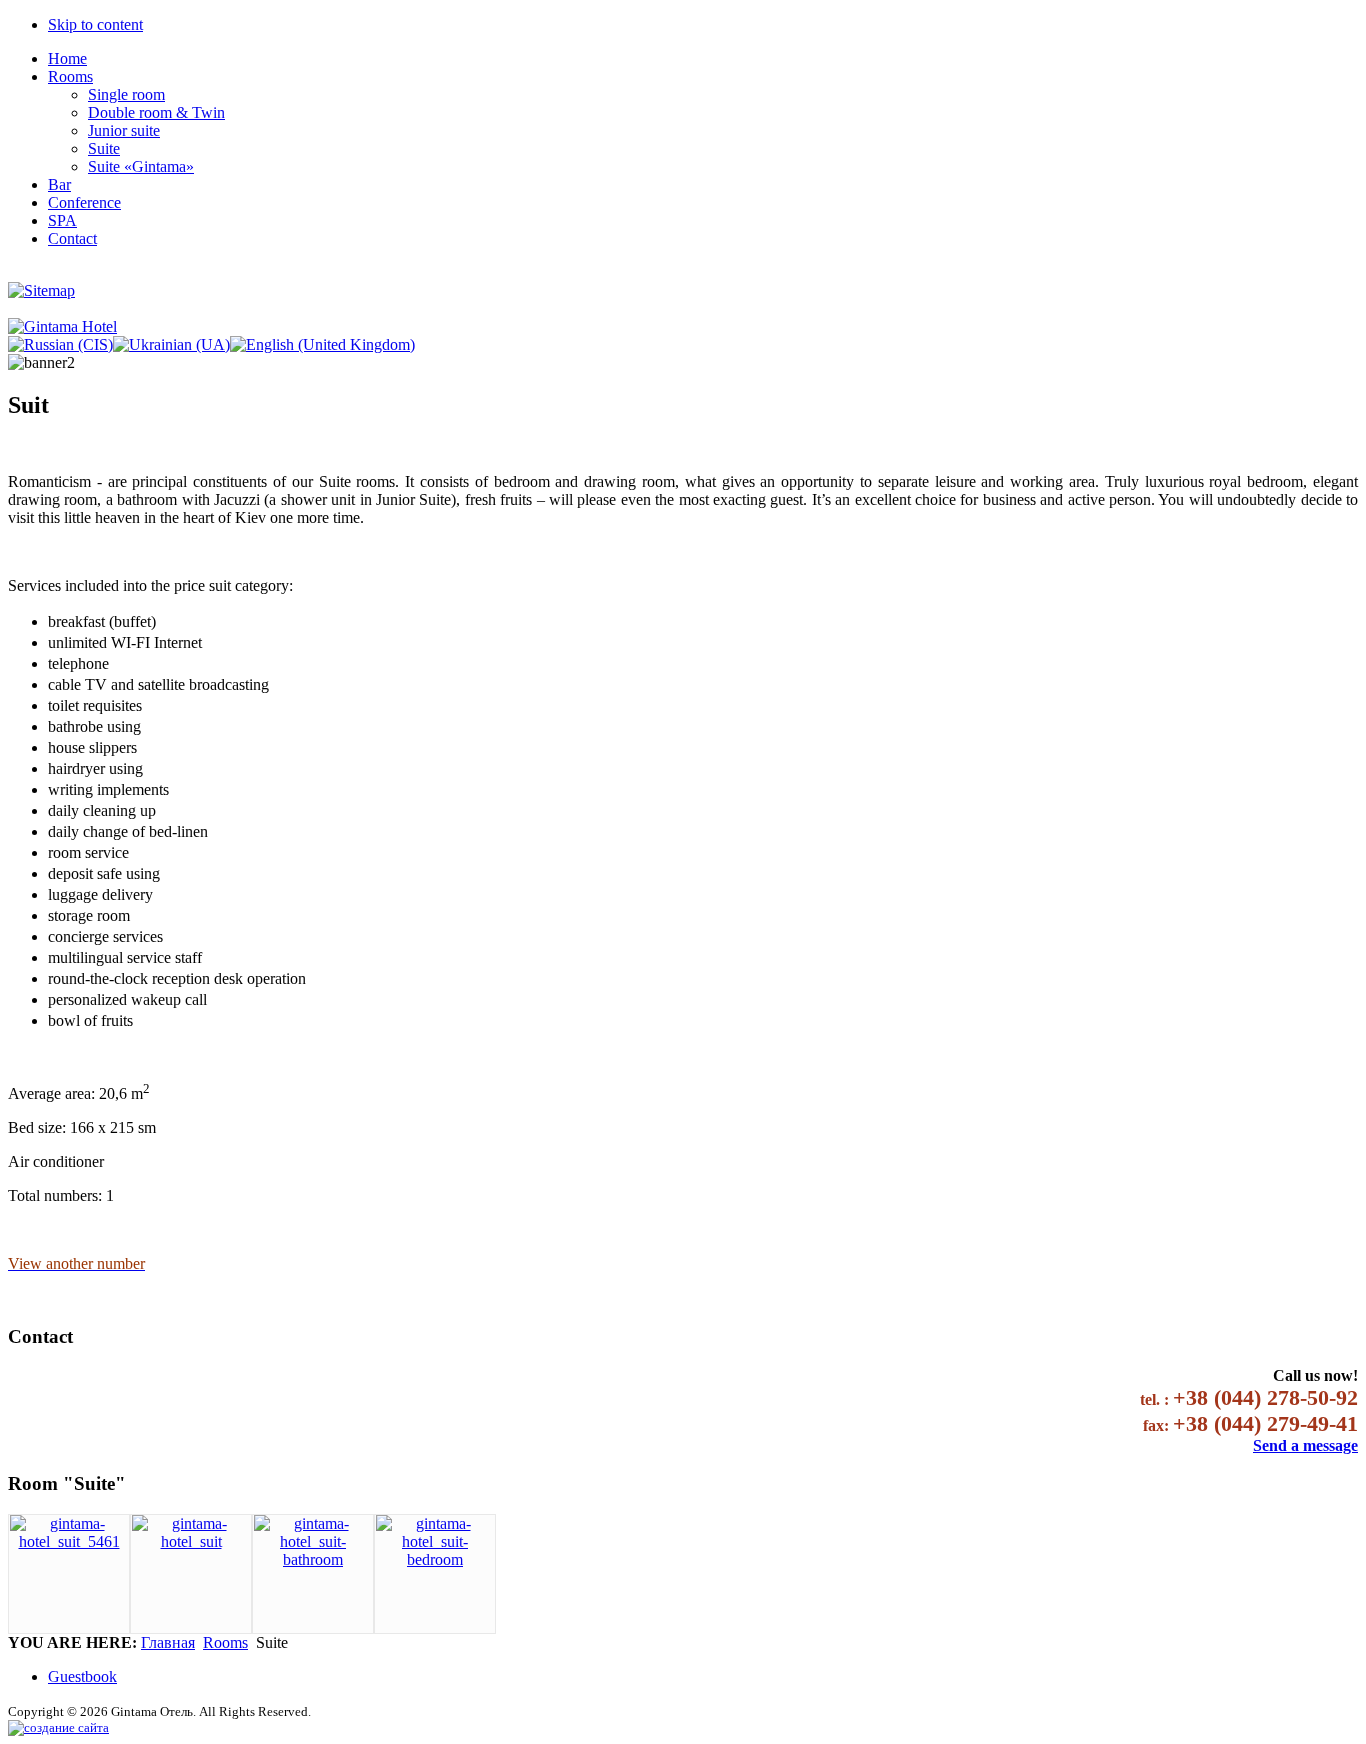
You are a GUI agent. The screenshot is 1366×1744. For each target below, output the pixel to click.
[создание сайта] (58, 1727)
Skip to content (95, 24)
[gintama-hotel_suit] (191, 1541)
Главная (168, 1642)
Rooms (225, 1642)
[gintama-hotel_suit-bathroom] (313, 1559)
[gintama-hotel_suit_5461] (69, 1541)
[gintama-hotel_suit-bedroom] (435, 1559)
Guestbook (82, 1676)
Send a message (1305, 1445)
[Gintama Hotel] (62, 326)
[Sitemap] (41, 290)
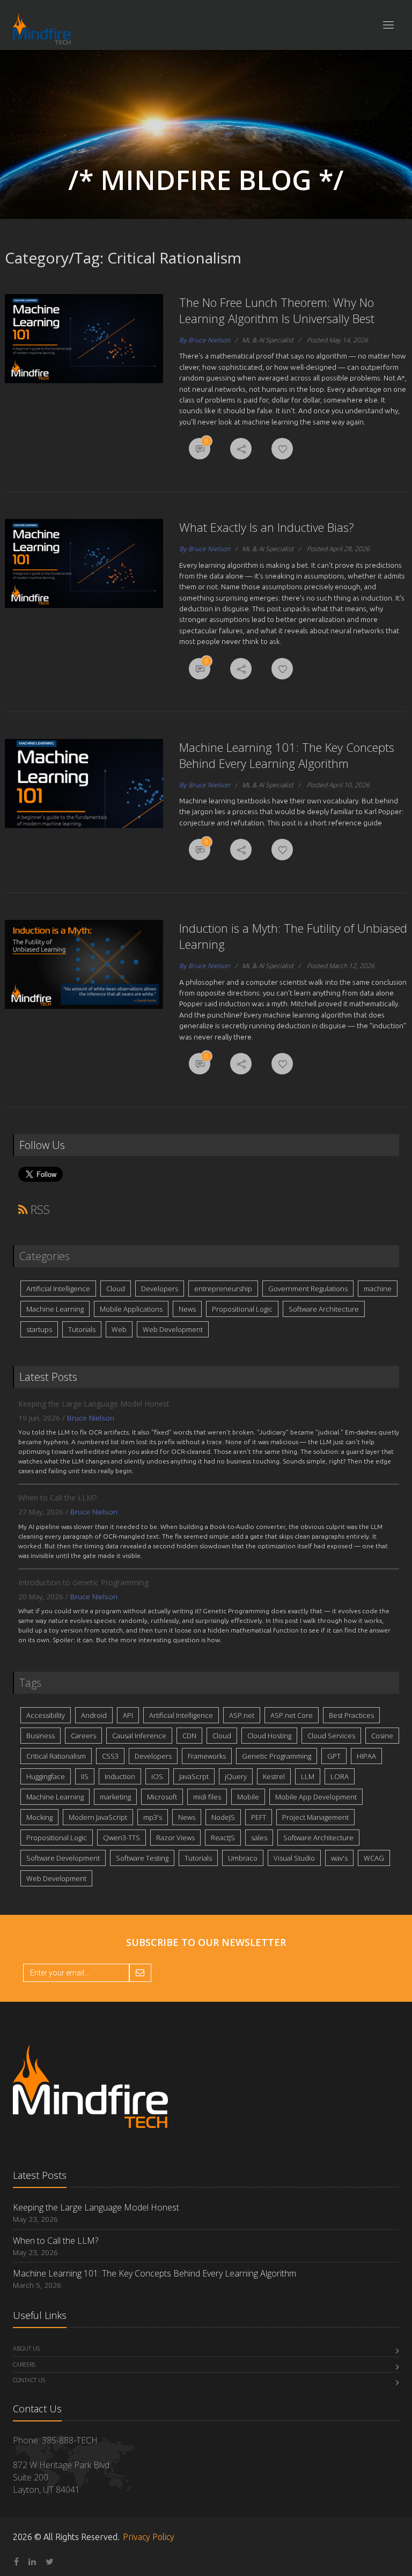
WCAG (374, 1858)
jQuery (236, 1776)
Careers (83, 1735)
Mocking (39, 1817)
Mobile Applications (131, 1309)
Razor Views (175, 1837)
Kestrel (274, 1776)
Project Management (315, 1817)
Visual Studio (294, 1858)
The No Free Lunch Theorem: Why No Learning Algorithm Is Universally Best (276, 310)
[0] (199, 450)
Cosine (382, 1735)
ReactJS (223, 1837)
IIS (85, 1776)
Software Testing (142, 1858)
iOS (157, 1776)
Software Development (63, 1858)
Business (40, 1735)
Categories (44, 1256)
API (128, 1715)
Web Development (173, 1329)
══════
### Exercise aim:
Would you repeat the complete listing exactly, excluding each picture it holds?

### Solution:
You are a GUI agent. The screenshot is 1366×1744. For each target below, output the pixel to click.
[создание сайта] (58, 1727)
Skip to content (95, 24)
[gintama-hotel_suit] (191, 1541)
Главная (168, 1642)
Rooms (225, 1642)
[gintama-hotel_suit-bathroom] (313, 1559)
[gintama-hotel_suit_5461] (69, 1541)
[gintama-hotel_suit-bedroom] (435, 1559)
Guestbook (82, 1676)
Send a message (1305, 1445)
[Gintama Hotel] (62, 326)
[Sitemap] (41, 290)
WCAG (374, 1858)
jQuery (236, 1776)
Careers (83, 1735)
Mocking (39, 1817)
Mobile Applications (131, 1309)
Razor Views (175, 1837)
Kestrel (274, 1776)
Project Management (315, 1817)
Visual Studio (294, 1858)
The No Free Lunch Theorem: Why No Learning Algorithm Is Universally Best (276, 310)
[0] (199, 450)
Cosine (382, 1735)
ReactJS (223, 1837)
IIS (85, 1776)
Software Testing (142, 1858)
iOS (157, 1776)
Software Development (63, 1858)
Business (40, 1735)
Categories (44, 1256)
API (128, 1715)
Web Development (173, 1329)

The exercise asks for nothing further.